• _Problem to solve_
In the data that follows, every line containing the word "computer" should be returned.
————————
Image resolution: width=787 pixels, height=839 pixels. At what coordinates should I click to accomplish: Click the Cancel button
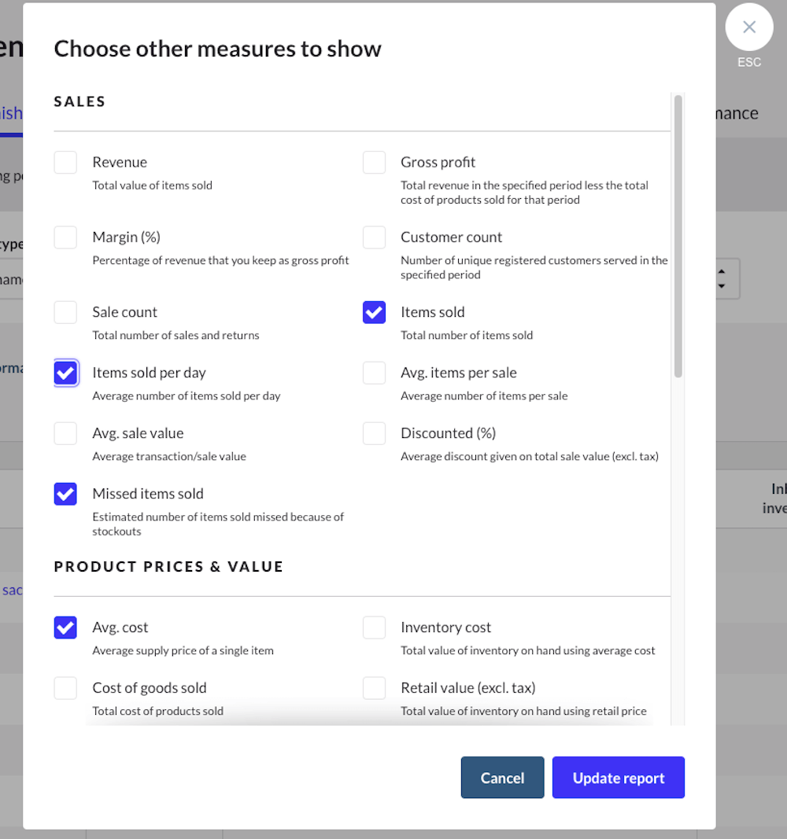(502, 778)
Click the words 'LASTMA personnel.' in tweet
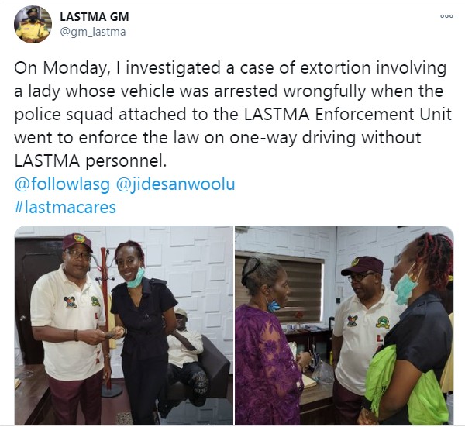 click(x=89, y=161)
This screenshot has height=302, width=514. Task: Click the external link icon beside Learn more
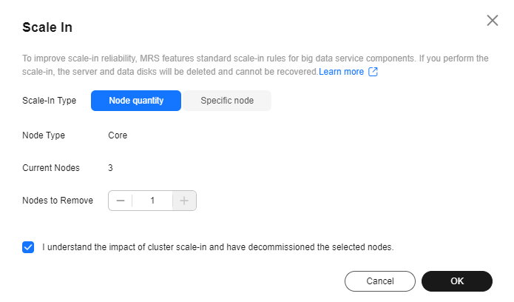click(373, 72)
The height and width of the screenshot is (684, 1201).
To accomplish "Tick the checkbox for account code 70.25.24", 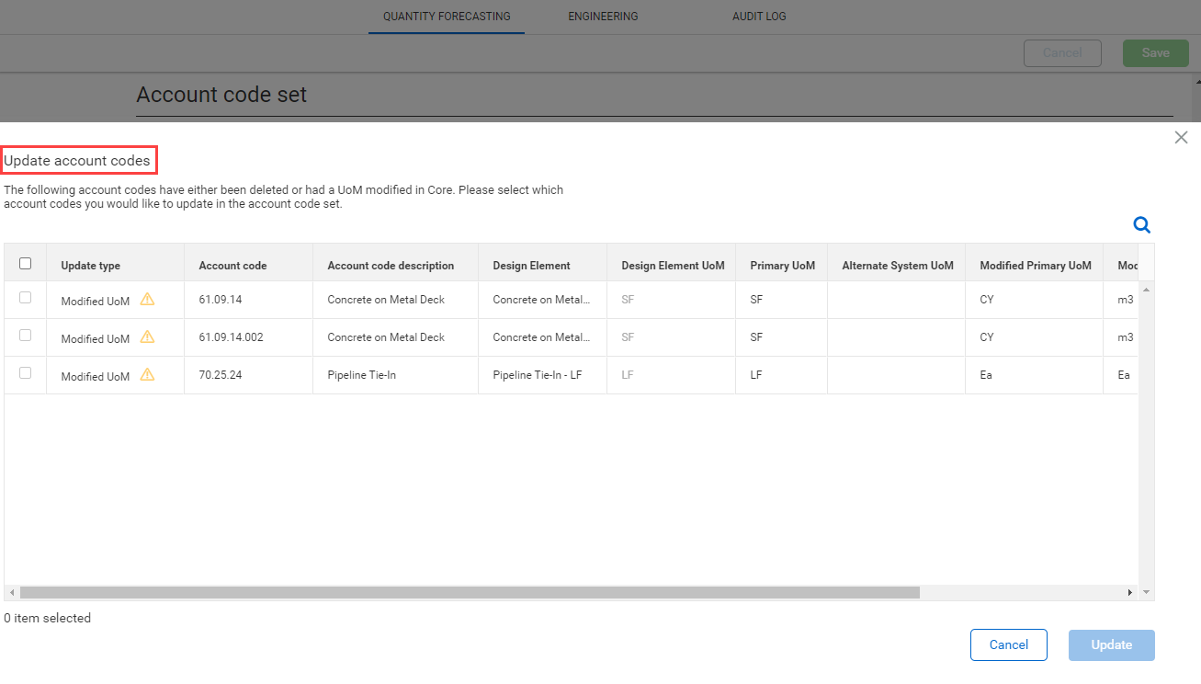I will tap(26, 373).
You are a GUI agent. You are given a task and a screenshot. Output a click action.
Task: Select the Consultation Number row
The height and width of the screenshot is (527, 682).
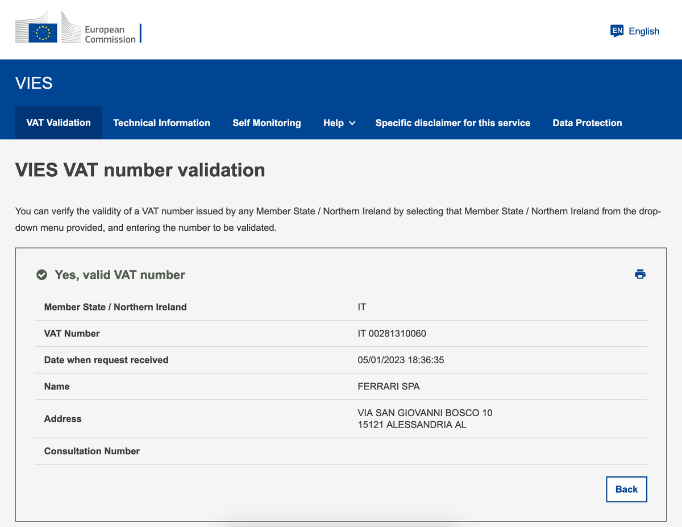[x=92, y=451]
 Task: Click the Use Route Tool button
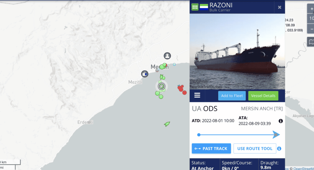[255, 148]
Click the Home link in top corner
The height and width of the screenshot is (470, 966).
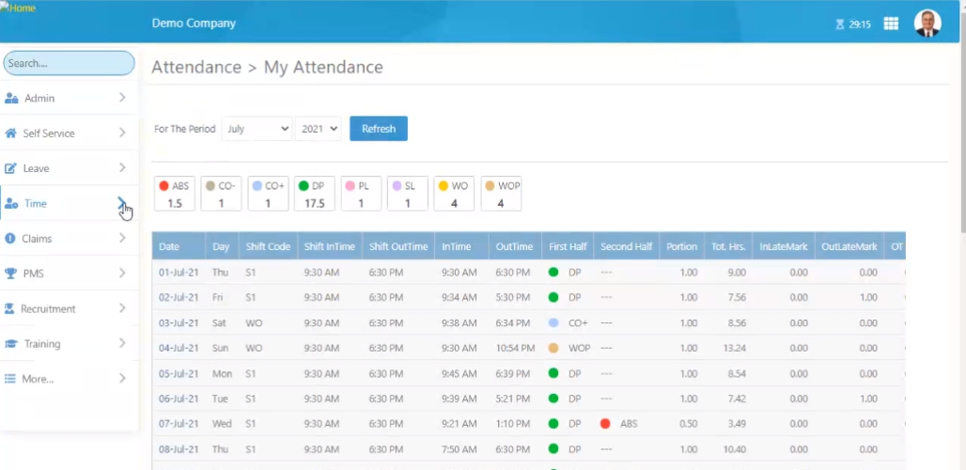tap(18, 8)

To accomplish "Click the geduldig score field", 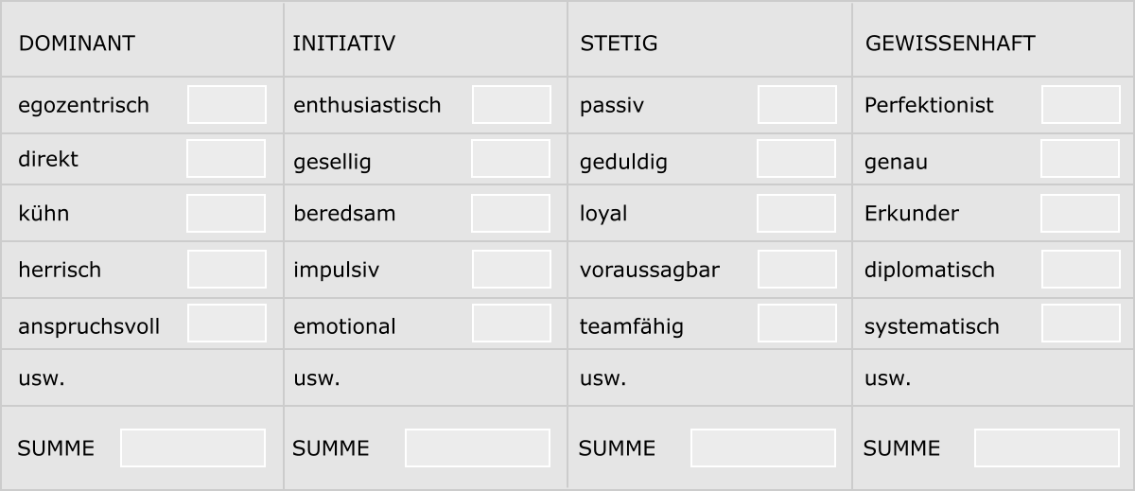I will [x=796, y=159].
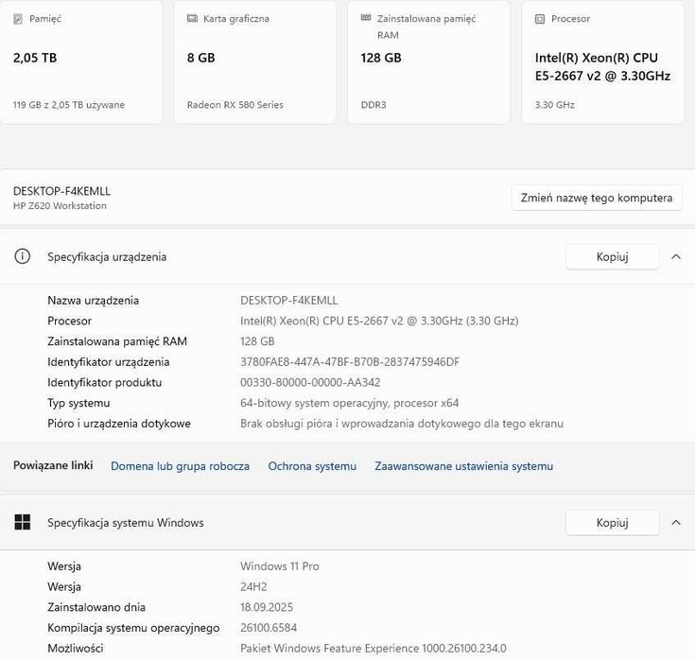Image resolution: width=695 pixels, height=661 pixels.
Task: Collapse the Specyfikacja urządzenia section
Action: pyautogui.click(x=675, y=256)
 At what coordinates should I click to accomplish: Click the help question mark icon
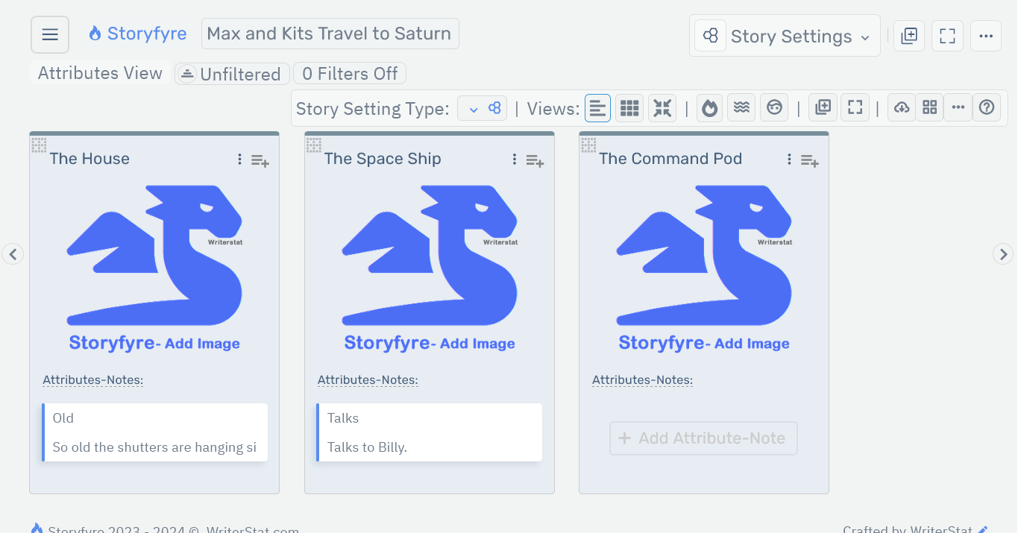click(986, 107)
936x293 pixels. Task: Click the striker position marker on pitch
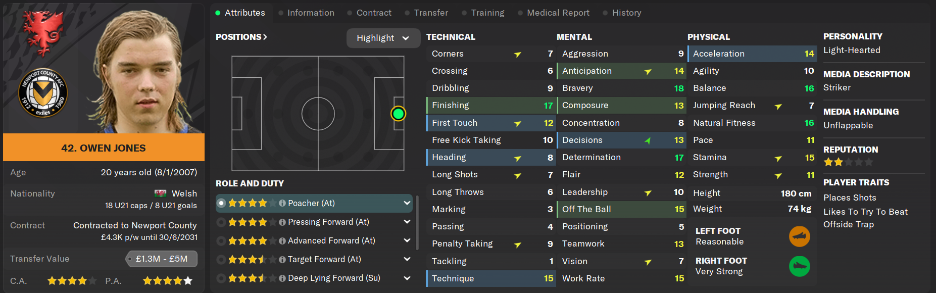point(398,114)
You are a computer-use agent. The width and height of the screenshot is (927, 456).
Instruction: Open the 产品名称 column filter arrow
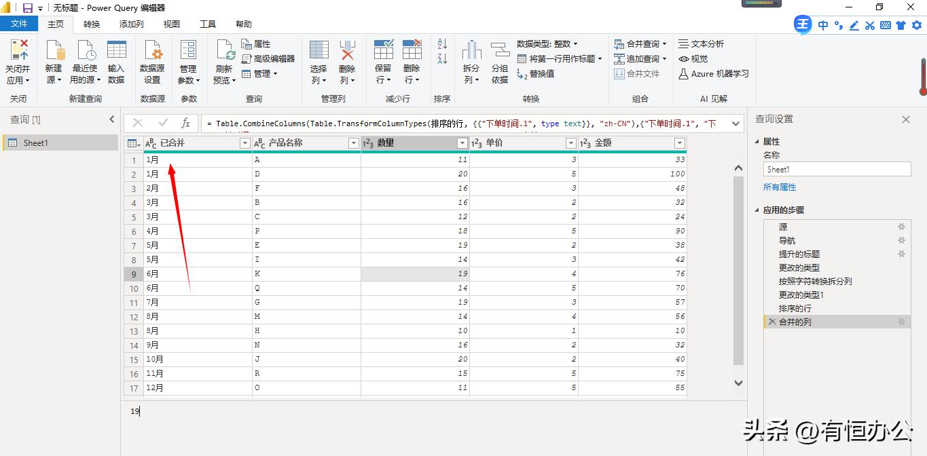coord(354,143)
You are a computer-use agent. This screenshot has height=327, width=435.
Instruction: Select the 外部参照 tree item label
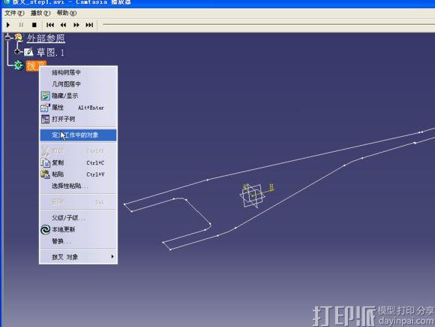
————————
• _Result of this task_
You are a computer-use agent. The width and height of the screenshot is (927, 456).
You are a computer-use agent. This screenshot has height=327, width=435.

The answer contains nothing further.